(Stored items)

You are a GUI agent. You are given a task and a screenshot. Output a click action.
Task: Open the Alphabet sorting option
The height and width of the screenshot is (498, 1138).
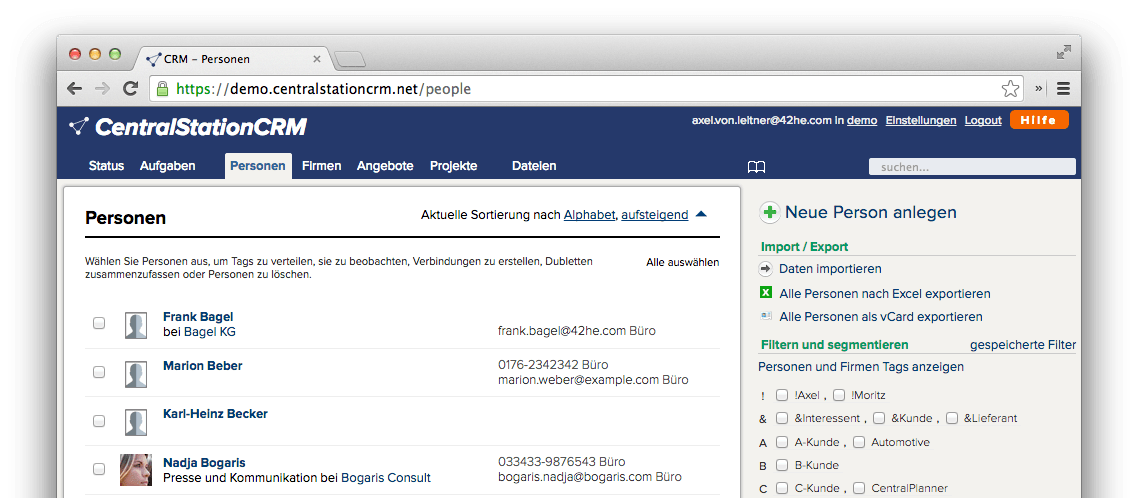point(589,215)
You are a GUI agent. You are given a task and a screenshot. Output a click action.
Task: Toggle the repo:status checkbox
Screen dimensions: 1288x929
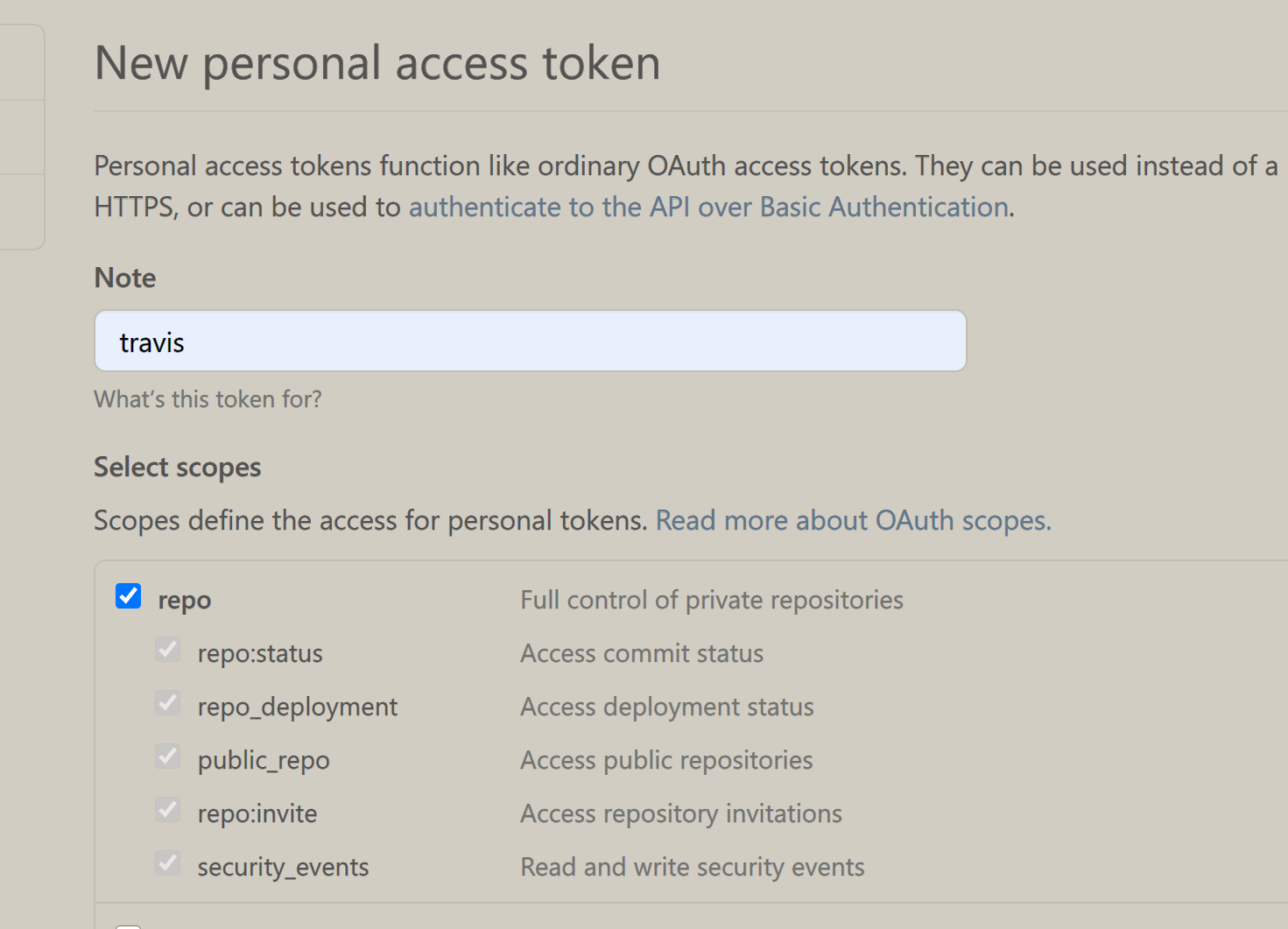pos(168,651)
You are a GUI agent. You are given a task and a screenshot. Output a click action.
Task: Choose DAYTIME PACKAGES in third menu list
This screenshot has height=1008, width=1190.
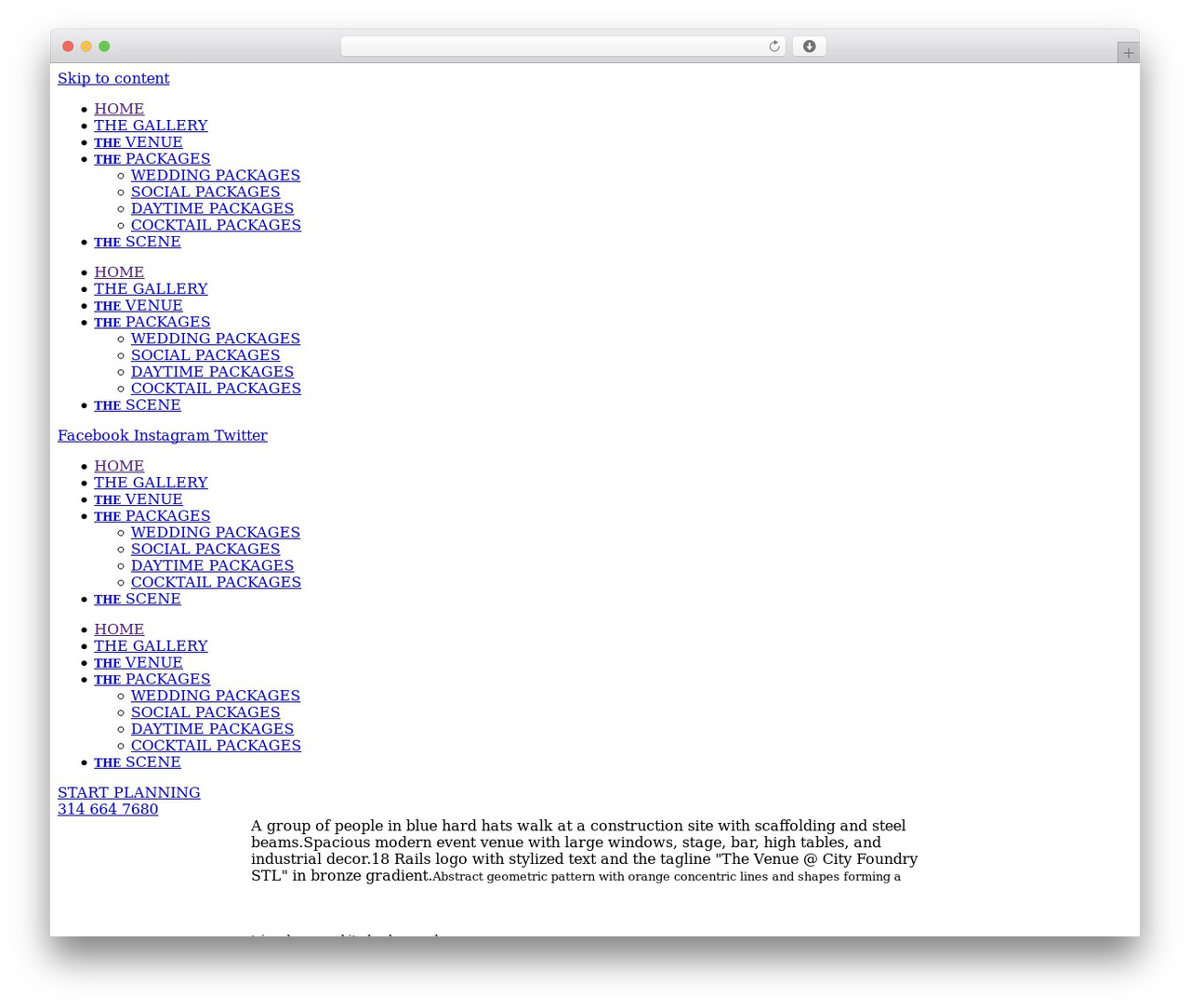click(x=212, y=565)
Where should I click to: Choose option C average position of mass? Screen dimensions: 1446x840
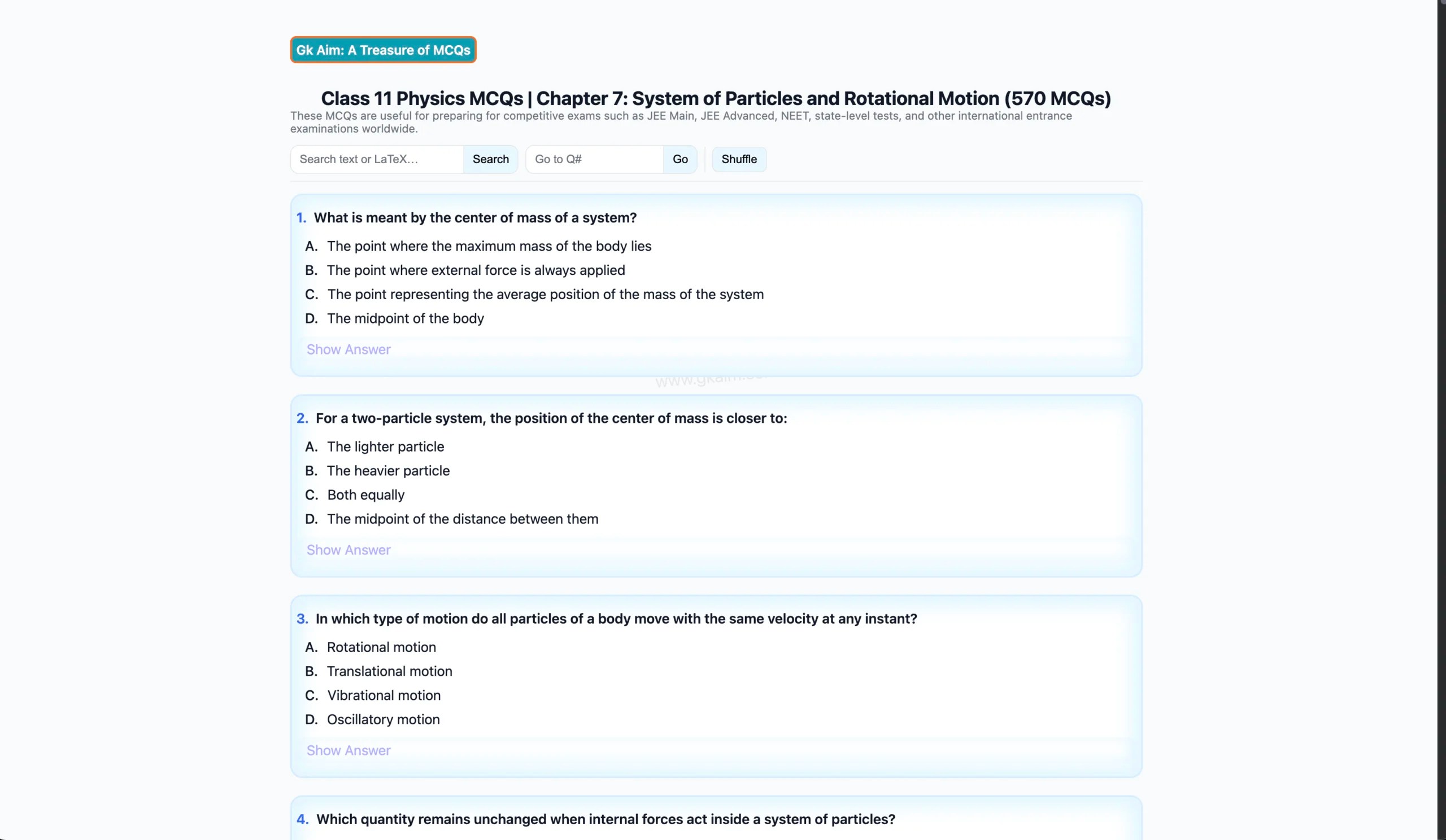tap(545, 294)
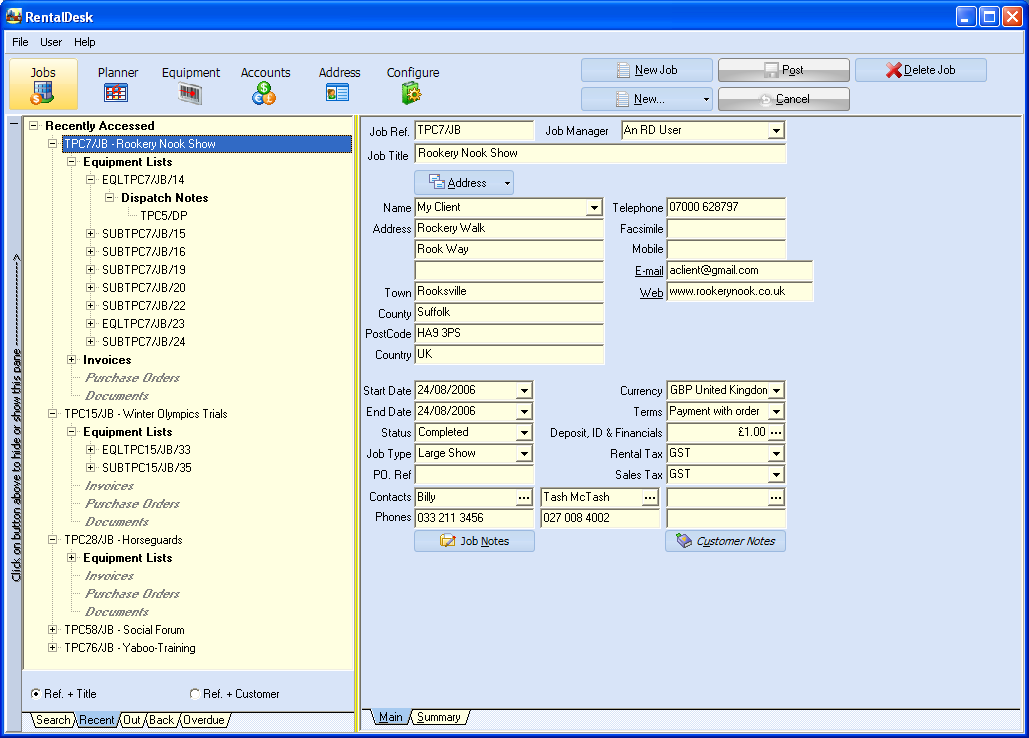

[About this task] Every line of the data above should be repeated exactly. Omit the pictures.

[Output below]
You are a GUI agent. You are given a task and a screenshot. Output a click action.
Task: Open the Alphabet sorting option
The height and width of the screenshot is (498, 1138).
point(589,215)
You are a GUI agent. You are given a task and a screenshot. Output a click action.
Task: Toggle the repo:status checkbox
Screen dimensions: 1288x929
pos(168,651)
You are a GUI agent. You are given a task and a screenshot. Output a click action.
Task: Choose DAYTIME PACKAGES in third menu list
This screenshot has height=1008, width=1190.
click(x=212, y=565)
Where should I click to: Choose option C average position of mass? Screen dimensions: 1446x840
tap(545, 294)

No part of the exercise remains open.